Je regretterai une certaine fermeture des champs de recherche et des méthodes. La plupart des chercheurs ici réunis ont choisi – avec une netteté plus ou moins prudente – de privilégier l’analyse à partir de l’« émique » par rapport à l’« étique » (p. 27). Ce choix est-il approprié à l’étude de l’épopée ? Quand il s’agit des stades tardifs de la tradition et de la réception d’Homère, il peut certainement se justifier. Mais les auteurs, souvent occupés du « recyclage » de l’épopée (p. 94), refusent généralement toute perspective tournée vers une tradition qui plonge pourtant ses racines dans un passé séculaire, voire millénaire. Ruijgh a démontré depuis longtemps que certaines formules dataient de l’époque mycénienne ; c’est le cas de potnia Hēra[3]. D’autres, comme R. Schmitt, M. Durante et G. Nagy ont fait remonter certaines de ces formules et certaines représentations jusqu’à une époque où les prédécesseurs des Grecs et des Indiens pouvaient encore partager des conceptions idéologiques et poétiques. Et cette tradition séculaire implique d’innombrables réinterprétations qui ont abouti aux textes que nous lisons.

De cela, on ne nous parle pas, ou si peu… Le choix de privilégier par principe les rapprochements entre le monde grec et le monde sémitique (p. 82) pose problème quand il s’agit d’étudier des faits de langue, puisque le grec reste une langue indo-européenne…

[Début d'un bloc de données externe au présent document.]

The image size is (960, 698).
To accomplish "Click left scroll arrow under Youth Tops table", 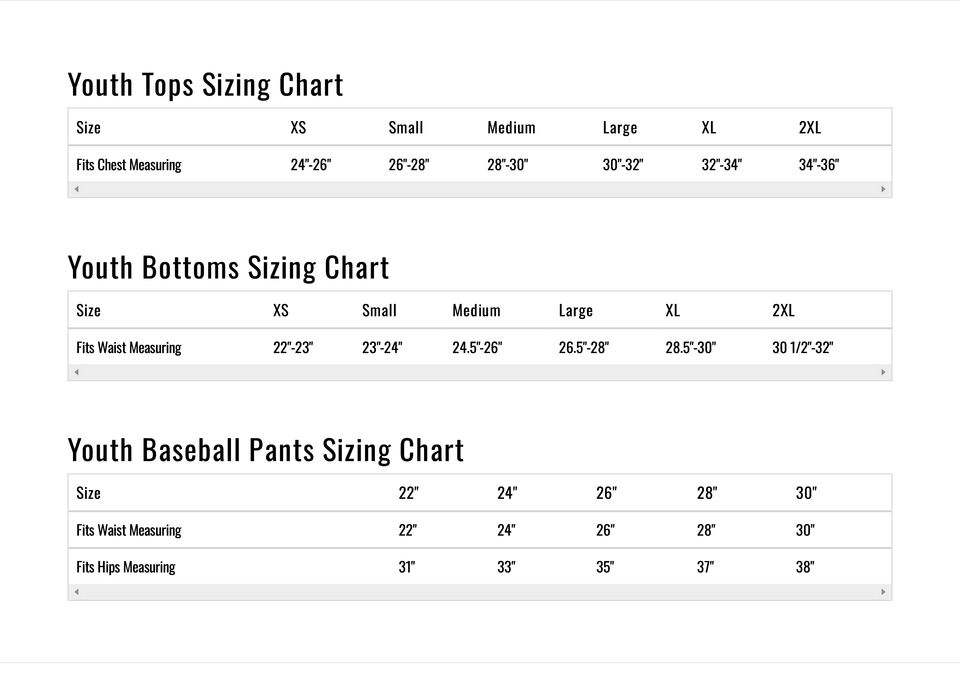I will tap(77, 189).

L’étude des épithètes associées aux divinités aurait pu être l’occasion de réfléchir au fonctionnement des dérivés et surtout des composés dont la richesse et la souplesse sémantique ont joué un grand rôle dans le développement de la poésie et de la culture grecques en général. J’aurais de nombreuses remarques à faire sur ce point. Selon moi, argikeraunos ne signifie pas « à la foudre d’argent » mais « à la foudre lumineuse-rapide ». Argeiphontēs, chez Homère, ne tue personne  (p. 87) !

Malgré A. Grand-Clément (p. 222 sq.), la Glaukōpis a marqué l’imaginaire collectif des Athéniens moins par la supposée couleur « bleue » de ses yeux que par son étroite association avec la fameuse chouette d’Athènes. « Le sens n’est pas ‘aux yeux bleu clair’ sauf dans des emplois tardifs influencés par γλαυκός » (M. Briand, suppl. au DÉLG, p. 1283).

Ce volume, lourd d’érudition, marque une étape forte de la réflexion contemporaine sur le caractère multiple des dieux grecs et sur le rapport des cultes des cités avec les épopées. Il risque parfois de décevoir le spécialiste de la tradition homérique.

 

Pierre Sauzeau, Université Paul Valéry – Montpellier

Publié dans le fascicule 1 tome 124, 2022, p. 277-281

 

[1]. Nous avons rendu compte de ces deux derniers ouvrages : cf. c.r. REA 122, 2020, p. 592‑595 ; et Actualités des études anciennes, ISSN format électronique, 2492.864X (19/04/2021).

[2]. Nous revenons infra sur cette question.

[3]. C.-J. Ruijgh, « Les origines proto‑mycéniennes de la tradition épique » dans F. Létoublon éd., Hommage à Milman Parry, Amsterdam 1997, p. 33-45, cf. p. 38.